Junit xml I could not find xmlrunner within unittest module which could generate Junit compatible xmls. Here I’ve used xmlrunner package which provides xmlrunner object. I am defining test suite explicitely with unittest.TestLoader() by passing the class itself. With runner and suite defined, we are triggering unittesting and generating Junit xml.
Coverage report Using coverage package, we have initiated ‘cov’ object. We have to explicitly start and stop the execution. At the end, path for storing html report on coverage is provided.

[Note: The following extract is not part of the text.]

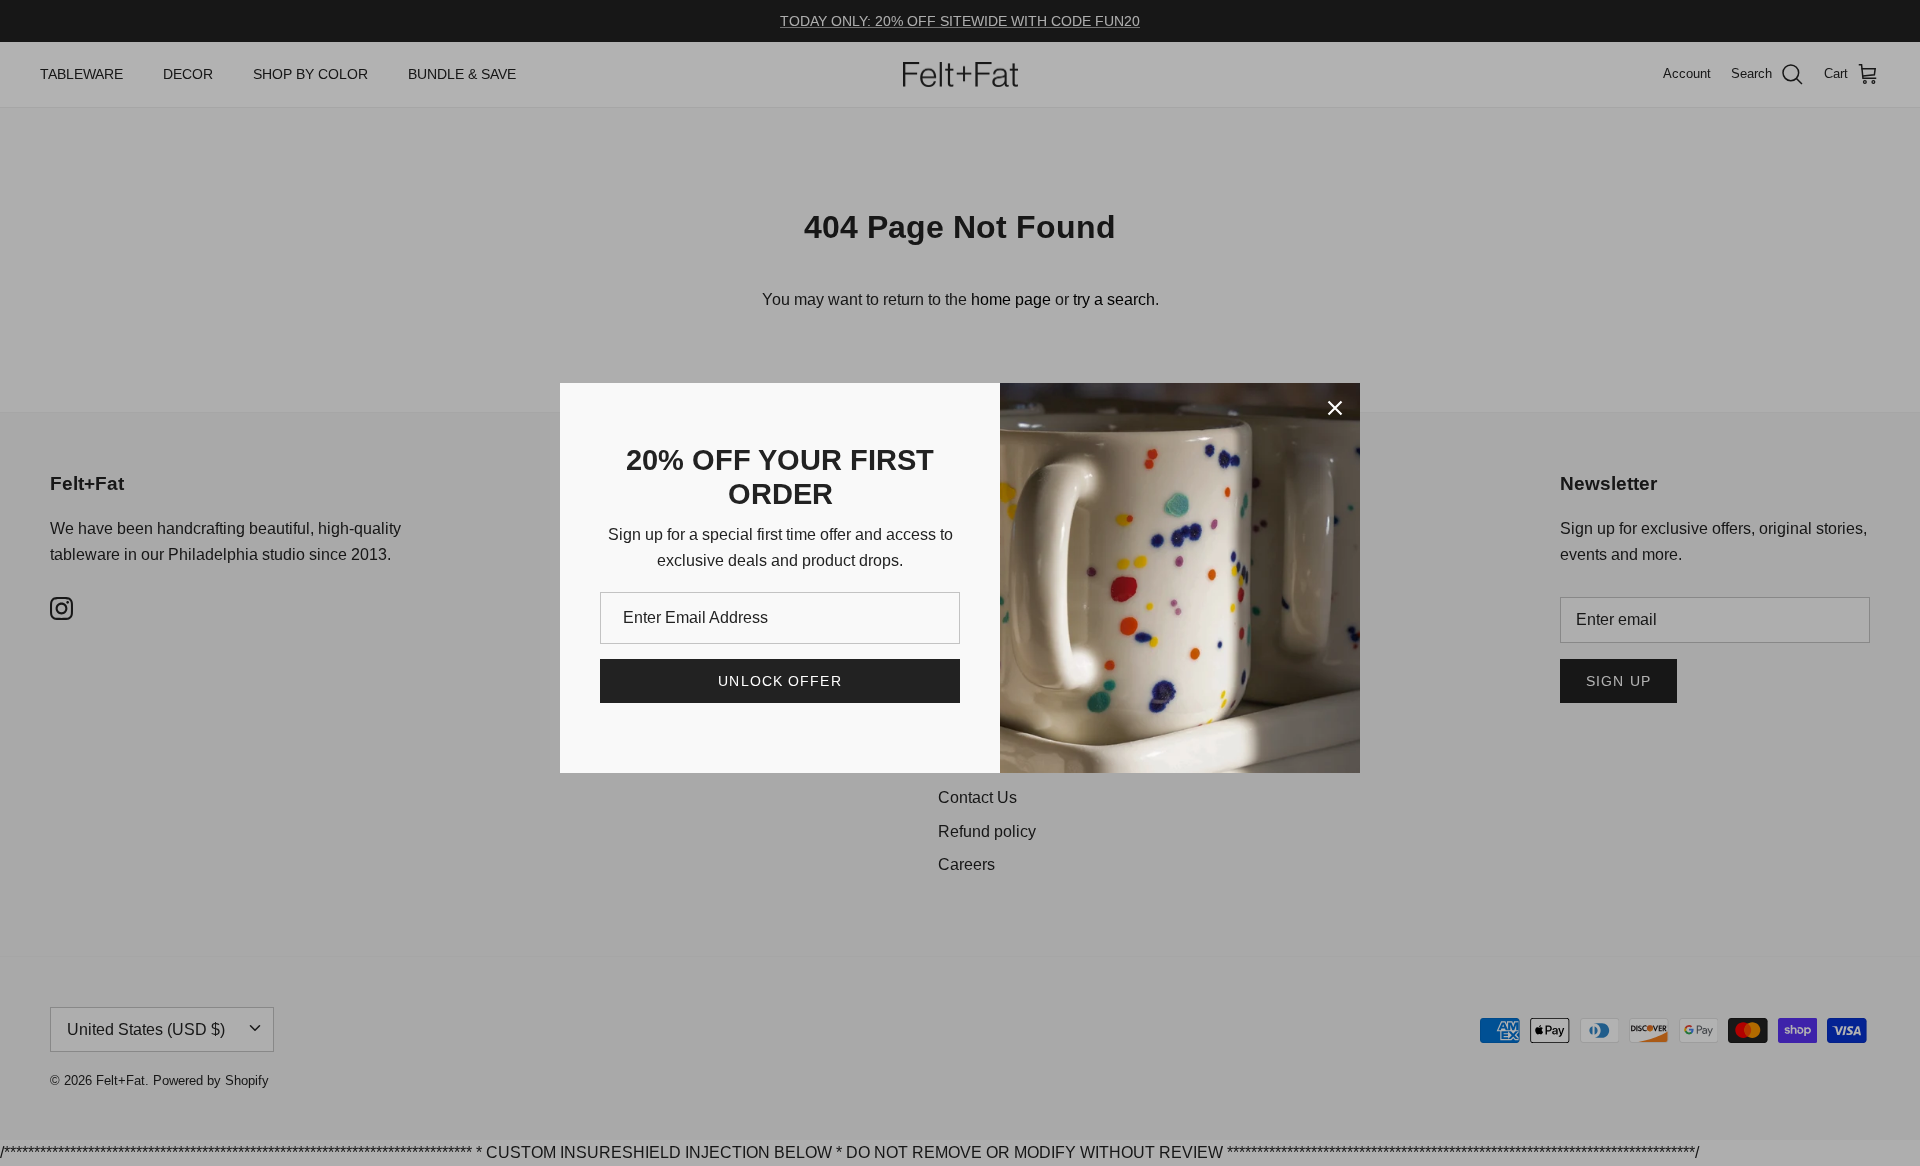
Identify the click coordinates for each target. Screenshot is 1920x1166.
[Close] (1335, 408)
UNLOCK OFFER (779, 681)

5. Explanation for few decisions
We could have kept module_notebooks on workspace itself and triggered unittesting scripts. For this, we will have to use %run magic to run the module_notebook at the start of testing notebooks. I prefer to keep module notebooks on dbfs, it serves another purpose in case we have to compile a python module using setup tools. (details in another post)
The testing notebooks corresponding to different modules and one trigger notebook to invoke all testing notebooks provides independence of selecting which testing notebooks to run and which not to run. However, this increases complexity when it comes to the requirement of generating one single xml for all testing scripts and not one xml per testing script. The solution can be either extending single test suite for all test_notebooks or different test suits generating different xmls which at the end are compiled/merged with xml parser into one single xml.
In the CI/CD workflow, we will submit databricks job to run the test_notebooks individually, or we can run one trigger notebook which calls all test_notebooks.